We calculated changes over the study period in the size and composition of the incarcerated population, in housing, and in participation in out-of-room activities (samples for each analysis shown in Figure S2).
We used person-level survival analysis to estimate the association between room occupancy and labor activities, respectively, and rates of COVID-19 infection. We focused on sustained within-prison transmission, therefore limiting the analysis to prisons with outbreaks involving substantial resident-to-resident spread. We defined prisons with outbreaks as those having ≥50 cumulative cases during the study period and ≥10 incident cases detected on at least one day in that period. We defined an outbreak’s start date as 14 days prior to the first day with ≥10 incident cases.

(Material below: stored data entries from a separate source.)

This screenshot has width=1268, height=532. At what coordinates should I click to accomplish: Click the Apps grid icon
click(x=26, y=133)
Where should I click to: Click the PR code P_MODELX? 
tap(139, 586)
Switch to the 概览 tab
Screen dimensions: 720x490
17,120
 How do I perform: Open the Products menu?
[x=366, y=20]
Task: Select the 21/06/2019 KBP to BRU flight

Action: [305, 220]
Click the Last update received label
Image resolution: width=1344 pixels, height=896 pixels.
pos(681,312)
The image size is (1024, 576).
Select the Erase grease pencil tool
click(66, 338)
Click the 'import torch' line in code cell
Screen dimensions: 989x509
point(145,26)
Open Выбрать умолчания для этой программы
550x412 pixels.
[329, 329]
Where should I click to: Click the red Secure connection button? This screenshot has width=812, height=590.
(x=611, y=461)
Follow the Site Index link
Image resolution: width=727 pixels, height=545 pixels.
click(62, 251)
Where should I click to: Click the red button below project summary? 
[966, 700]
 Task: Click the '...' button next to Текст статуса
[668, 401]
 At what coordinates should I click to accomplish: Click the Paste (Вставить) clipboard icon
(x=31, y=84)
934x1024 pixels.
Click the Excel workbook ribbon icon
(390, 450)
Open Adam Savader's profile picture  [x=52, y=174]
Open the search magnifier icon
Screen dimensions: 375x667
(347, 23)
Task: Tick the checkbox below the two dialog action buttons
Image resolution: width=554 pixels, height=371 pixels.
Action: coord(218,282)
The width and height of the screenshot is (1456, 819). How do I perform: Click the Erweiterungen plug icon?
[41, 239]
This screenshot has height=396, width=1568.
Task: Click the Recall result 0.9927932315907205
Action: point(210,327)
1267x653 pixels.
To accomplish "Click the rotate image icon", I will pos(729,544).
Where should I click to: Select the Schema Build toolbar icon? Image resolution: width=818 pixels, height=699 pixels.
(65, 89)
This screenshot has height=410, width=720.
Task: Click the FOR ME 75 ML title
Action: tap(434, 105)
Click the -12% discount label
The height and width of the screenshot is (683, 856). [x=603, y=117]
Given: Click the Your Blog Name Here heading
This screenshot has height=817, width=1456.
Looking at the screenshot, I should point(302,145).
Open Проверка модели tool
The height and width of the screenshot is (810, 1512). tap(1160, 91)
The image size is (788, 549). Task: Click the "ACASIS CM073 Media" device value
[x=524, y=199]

We specified several additional prison-level and resident-level eligibility criteria for the survival analysis (Figure S3). Briefly, to allow ≥90 days follow-up, we excluded prisons (n=7) with outbreaks that began after July 12, 2020; to minimize confounding, we excluded one prison with testing rates that differed substantially between cells and dormitories; and we excluded prisons (n=3) whose outbreaks were seeded by mass introduction of cases (e.g., San Quentin), because their epidemic growth may have been atypical. Within eligible prisons, we included residents present on the day the outbreak began who were tested for COVID-19 at least once during the 90-day period.
The observation period for eligible residents’ observation ran from the start of their prison’s outbreak until the sample collection date of their first positive test or their last negative test. Release or transfer to another prison were also censoring events.
We fit a multivariable Cox proportional hazard regression model to estimate the associations of interest. The outcome variable indicated the sample collection date for the first positive COVID-19 test result among residents who had a positive test. The main exposure variables were room occupancy at the outbreak start and room-level labor participation during the 14-day period prior to the outbreak start. We also included prison fixed effects. We assessed the appropriateness of the proportional hazards assumption by inspecting plots of Schoenfeld residuals.
We conducted sensitivity analyses. Because there may be systematic differences in how residents with higher COVID-19 risk scores or higher security levels mix with other residents, we added baseline values of these covariates. We varied the required follow-up period for prison inclusion. We allowed the observation period for residents who did not test positive, exit the prison, or die to extend to the end of the study period, regardless of their last negative test date. We estimated the model clustering standard errors at the room and prison levels.
Role of the Funding Sources
This research was supported by the Horowitz Family Foundation, the National Institute on Drug Abuse (R37-DA15612), the National Science Foundation (DGE-1656518), and the Open Society Foundations. The funders had no role in the study’s design, conduct, or reporting, or in the publication decision.